JAKARTA- Ratusan keluarga korban kasus penyerangan kantor PDI pada 27 Juli 1996 melakukan aksi long march dan meminta Komnas HAM untuk menyelesaikannya.
VIRAL! Korban 27 Juli 1996 dipimpin Dr. Ribka Tjiptaning datangi Komnas HAM:
Salah satu perwakilan keluarga korban yang juga politikus PDIP Ribka Tjiptaning berharap kasus yang sudah berusia 26 tahun ini mencapai titik terang.
“Tragedi 27 Juli menjadi momentum perjuangan yang sangat penting di dalam rekam jejak perlawanan menegakan demokrasi,” jelas dia, Rabu (20/7/2022).

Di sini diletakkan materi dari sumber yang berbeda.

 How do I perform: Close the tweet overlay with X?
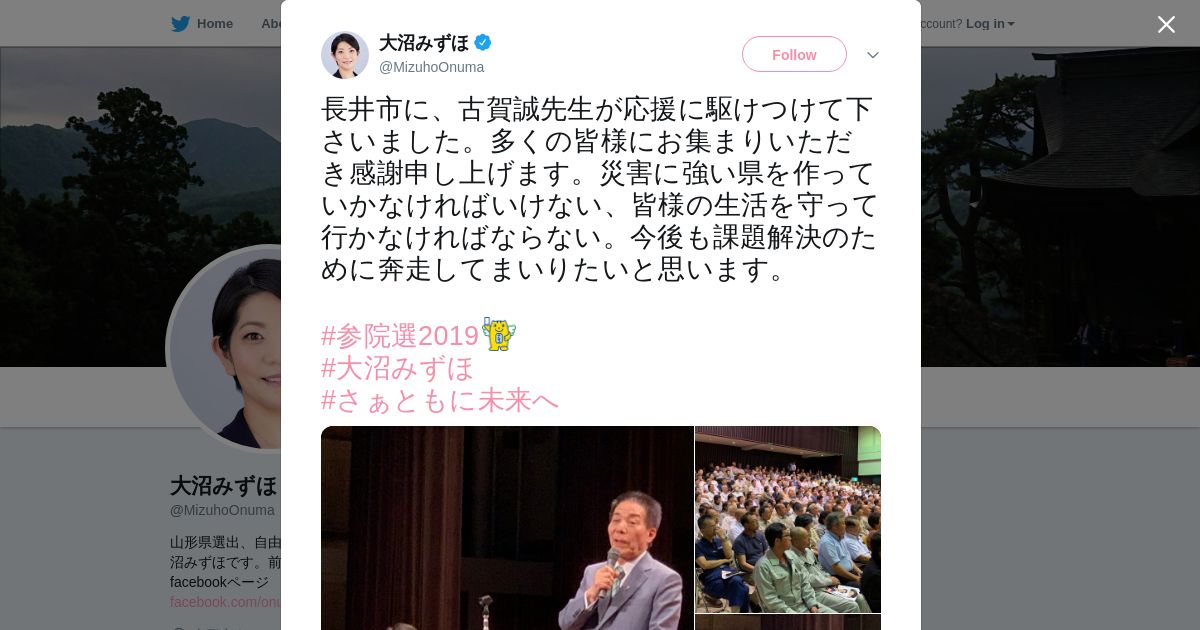point(1166,24)

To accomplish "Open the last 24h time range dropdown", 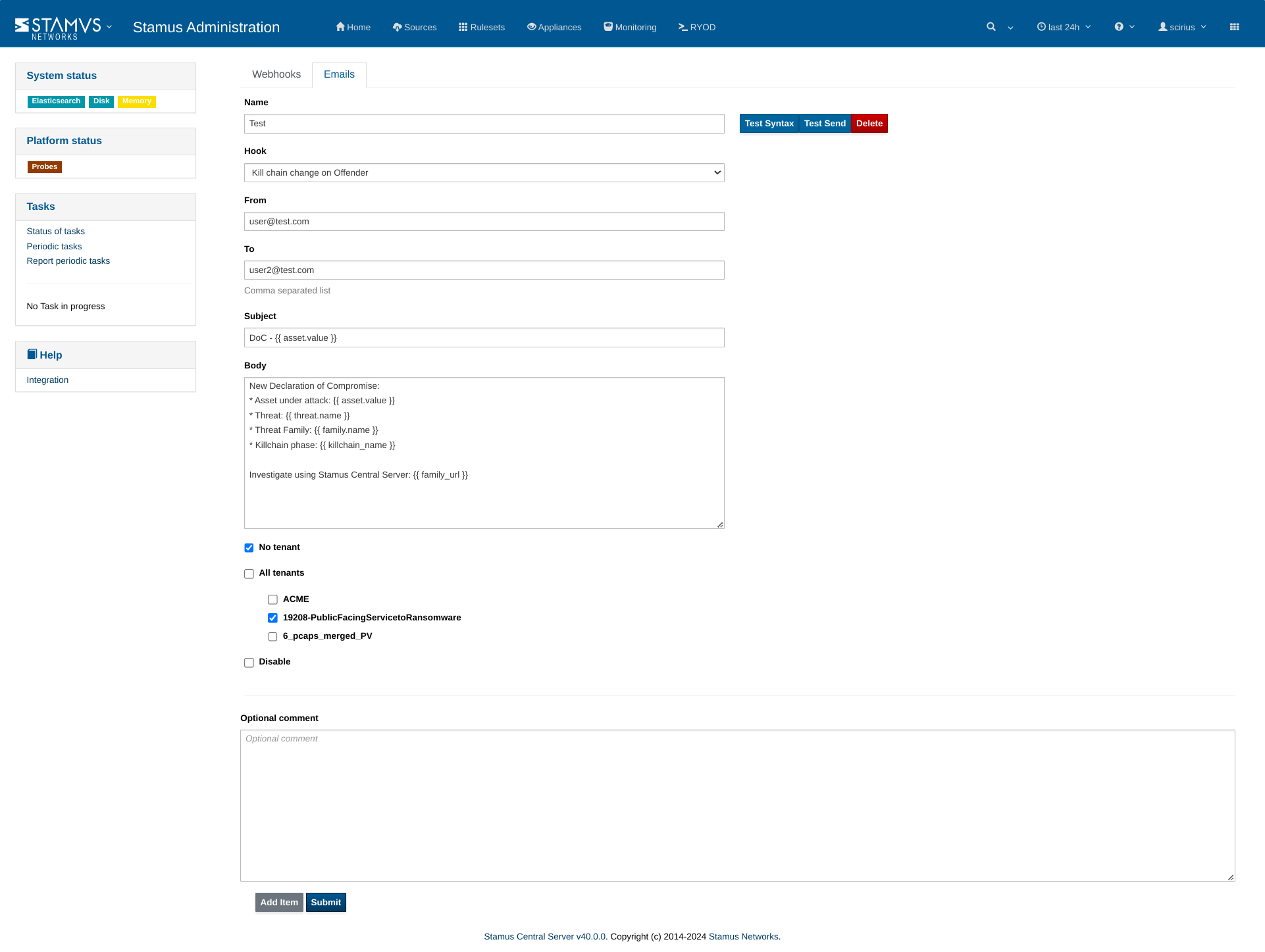I will [x=1064, y=27].
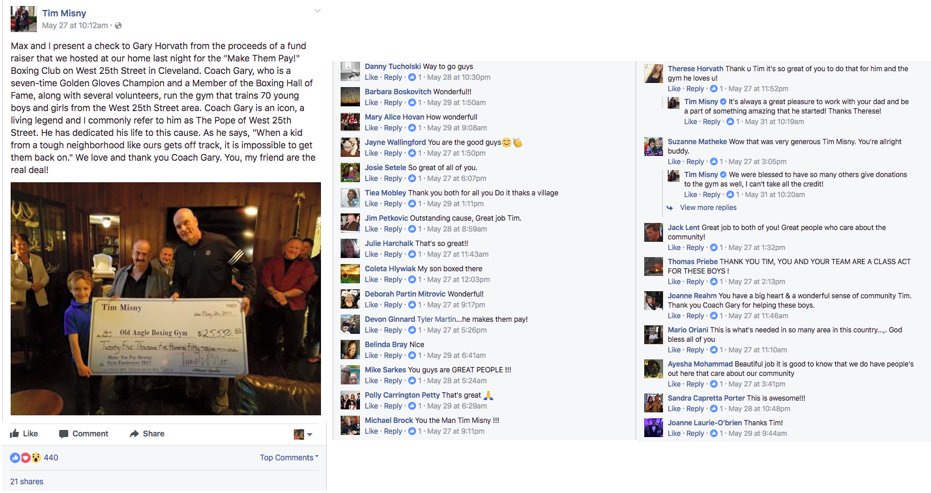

Dia menyebut Komnas HAM sudah mengantongi sejumlah bukti. Bahkan, upaya penyerangan untuk pengambilalihan secara paksa kantor Partai yang menjadi simbol demokrasi rakyat tersebut.
“Peristiwa 26 tahun lalu, merupakan intervensi kekuasaan terhadap partai politik yang aspiratif sehingga menjadi simbol matinya demokrasi,” ungkap Ribka.
Karenanya, dia berharap Komnas HAM bisa segera menyelesaikan kasus ini.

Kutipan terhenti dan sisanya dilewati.